Тетушка Ифеома переложила взбитую пасту из таро в кастрюлю с супом, затем посмотрела на меня и сказала, что дедушка не безбожник, а сторонник традиций предков. И что когда дедушка Ннукву по утрам совершает itu-nzu, ритуал имеет то же значение, что и наша молитва Розария. Она продолжала говорить, но я уже не слушала, потому что из гостиной донесся смех и веселые голоса Амаки и дедушки Ннукву. Я не знала, продолжат ли они смеяться, если я войду в комнату.
Когда меня разбудила тетушка Ифеома, в комнате было еще сумрачно. Стрекот цикад затихал, а сквозь окно донесся крик петуха.
— Nne, — тетушка Ифеома потрясла меня за плечо. — Твой дедушка Ннукву сейчас на террасе. Иди и понаблюдай за ним.
Я чувствовала себя полностью проснувшейся, хоть мне и пришлось тереть глаза, чтобы они открылись. Тетя говорила, что дедушка не безбожник, но я все равно не поняла, зачем она отправляет меня на террасу.
— Nne, только помни, надо вести себя тихо. Понаблюдай за ним, — прошептала тетушка, пытаясь не разбудить Амаку. Я обвязалась накидкой поверх ночной рубашки и осторожно вышла из комнаты.
Дверь на террасу была наполовину открыта, и красноватый отсвет раннего рассвета понемногу просачивался в комнату. Я не стала включать свет и прижалась к стене возле двери.

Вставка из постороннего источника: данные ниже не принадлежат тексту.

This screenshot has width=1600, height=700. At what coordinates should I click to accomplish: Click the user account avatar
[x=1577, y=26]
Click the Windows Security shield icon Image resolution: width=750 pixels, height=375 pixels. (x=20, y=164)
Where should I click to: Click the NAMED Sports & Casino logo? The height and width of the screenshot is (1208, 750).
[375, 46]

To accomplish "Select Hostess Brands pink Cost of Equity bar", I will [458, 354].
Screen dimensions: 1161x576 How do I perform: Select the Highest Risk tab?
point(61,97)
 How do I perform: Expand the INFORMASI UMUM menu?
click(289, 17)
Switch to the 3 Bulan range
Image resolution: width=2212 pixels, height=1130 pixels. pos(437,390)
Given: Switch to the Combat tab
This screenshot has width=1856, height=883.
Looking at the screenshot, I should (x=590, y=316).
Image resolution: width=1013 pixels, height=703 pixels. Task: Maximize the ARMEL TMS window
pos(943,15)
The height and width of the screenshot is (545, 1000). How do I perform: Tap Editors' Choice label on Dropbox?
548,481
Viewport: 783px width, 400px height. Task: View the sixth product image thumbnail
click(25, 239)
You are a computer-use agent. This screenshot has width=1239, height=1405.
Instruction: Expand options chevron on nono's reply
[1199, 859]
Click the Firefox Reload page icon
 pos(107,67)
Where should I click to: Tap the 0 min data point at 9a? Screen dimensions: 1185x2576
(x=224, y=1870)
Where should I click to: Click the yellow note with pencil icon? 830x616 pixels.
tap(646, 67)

Дедушка Ннукву сидел на низкой табуретке, сложив ноги треугольником. Слабый узел, скрепляющий его выцветшую голубую накидку, распустился, и она съехала с его бедер, свесившись на пол. Рядом стояла керосиновая лампа со слабо зажженным фитилем. Колышущееся пламя бросало топазовые блики на узкую террасу, на редкие седые волосы на груди дедушки Ннукву, на дряблую темную кожу его ног. Он наклонился, чтобы нарисовать на полу линию с помощью nzu[103], который держал в руке, и заговорил, опустив голову. Казалось, он обращается к линии из белого мела на полу, казавшейся в утренних сумерках желтой. Он говорил с богами или с предками, и я вспомнила, как тетушка Ифеома рассказывала, что иногда эти два понятия переплетались и менялись местами.
— Чинеке! Благодарю тебя за это утро! Благодарю за то, что солнце всходит, — когда дедушка говорил, у него дрожала нижняя губа. Может, именно поэтому одно его слово перетекало в другое. Он снова наклонился, чтобы начертить линию, на этот раз резко и с суровой решимостью, из-за чего на его предплечьях закачались кожистые мешочки потерявших упругость мышц.